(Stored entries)
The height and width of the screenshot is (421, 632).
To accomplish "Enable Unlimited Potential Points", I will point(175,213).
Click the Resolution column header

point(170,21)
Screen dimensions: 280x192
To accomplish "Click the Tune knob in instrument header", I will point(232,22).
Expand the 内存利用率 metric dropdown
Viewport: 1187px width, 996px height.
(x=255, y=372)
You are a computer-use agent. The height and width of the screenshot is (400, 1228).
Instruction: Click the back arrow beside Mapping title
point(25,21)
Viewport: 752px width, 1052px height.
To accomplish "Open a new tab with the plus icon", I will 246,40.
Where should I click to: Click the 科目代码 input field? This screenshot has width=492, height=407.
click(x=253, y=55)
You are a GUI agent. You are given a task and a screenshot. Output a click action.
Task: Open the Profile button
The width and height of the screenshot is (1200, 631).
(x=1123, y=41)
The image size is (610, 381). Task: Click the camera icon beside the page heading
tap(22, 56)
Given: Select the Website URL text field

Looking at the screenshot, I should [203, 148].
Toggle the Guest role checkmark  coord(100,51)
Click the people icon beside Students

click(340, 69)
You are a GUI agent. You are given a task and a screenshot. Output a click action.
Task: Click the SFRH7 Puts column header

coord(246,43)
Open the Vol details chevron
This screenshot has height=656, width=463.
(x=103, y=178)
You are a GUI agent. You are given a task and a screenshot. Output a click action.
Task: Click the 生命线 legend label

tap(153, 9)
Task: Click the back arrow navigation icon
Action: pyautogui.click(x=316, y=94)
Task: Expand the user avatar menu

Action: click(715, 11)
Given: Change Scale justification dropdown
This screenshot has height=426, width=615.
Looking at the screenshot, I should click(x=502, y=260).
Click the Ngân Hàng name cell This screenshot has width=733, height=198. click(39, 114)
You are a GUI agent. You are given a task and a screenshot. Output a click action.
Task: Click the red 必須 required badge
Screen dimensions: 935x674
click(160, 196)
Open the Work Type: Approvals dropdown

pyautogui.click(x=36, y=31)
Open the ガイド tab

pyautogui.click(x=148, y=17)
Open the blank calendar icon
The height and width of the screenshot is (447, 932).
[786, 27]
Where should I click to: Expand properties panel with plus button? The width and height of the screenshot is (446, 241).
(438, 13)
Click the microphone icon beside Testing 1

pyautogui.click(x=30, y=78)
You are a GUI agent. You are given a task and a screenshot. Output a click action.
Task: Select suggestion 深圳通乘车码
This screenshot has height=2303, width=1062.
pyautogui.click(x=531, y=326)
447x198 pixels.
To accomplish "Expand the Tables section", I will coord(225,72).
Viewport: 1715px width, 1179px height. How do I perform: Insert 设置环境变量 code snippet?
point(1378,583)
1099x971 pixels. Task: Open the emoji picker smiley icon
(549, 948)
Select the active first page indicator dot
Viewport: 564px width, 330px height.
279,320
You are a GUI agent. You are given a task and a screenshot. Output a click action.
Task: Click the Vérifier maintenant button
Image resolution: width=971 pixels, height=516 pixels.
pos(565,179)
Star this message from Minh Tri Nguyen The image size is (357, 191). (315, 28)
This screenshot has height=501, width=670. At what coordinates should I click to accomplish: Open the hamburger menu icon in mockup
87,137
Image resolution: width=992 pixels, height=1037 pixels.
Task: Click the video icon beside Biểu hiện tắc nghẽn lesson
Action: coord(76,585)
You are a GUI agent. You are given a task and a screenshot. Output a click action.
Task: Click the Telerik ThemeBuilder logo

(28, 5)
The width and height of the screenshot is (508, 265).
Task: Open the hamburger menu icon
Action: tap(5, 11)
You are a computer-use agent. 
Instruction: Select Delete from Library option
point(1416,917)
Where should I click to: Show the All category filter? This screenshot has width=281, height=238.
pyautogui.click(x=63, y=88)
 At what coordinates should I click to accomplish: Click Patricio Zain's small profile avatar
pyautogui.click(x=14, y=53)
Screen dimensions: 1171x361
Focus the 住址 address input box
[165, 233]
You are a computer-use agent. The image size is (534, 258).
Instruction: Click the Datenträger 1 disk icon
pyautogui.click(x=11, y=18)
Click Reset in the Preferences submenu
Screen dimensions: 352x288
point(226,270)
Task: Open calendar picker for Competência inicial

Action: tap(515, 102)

◆ WORK TO BE COMPLETED ◆
Copy each line, exactly, that falls between the line containing "Instruction: Click the Datenträger" and the end of the entries, both included.

◆ RESPONSE BELOW ◆
Instruction: Click the Datenträger 1 disk icon
pyautogui.click(x=11, y=18)
Click Reset in the Preferences submenu
Screen dimensions: 352x288
point(226,270)
Task: Open calendar picker for Competência inicial

Action: tap(515, 102)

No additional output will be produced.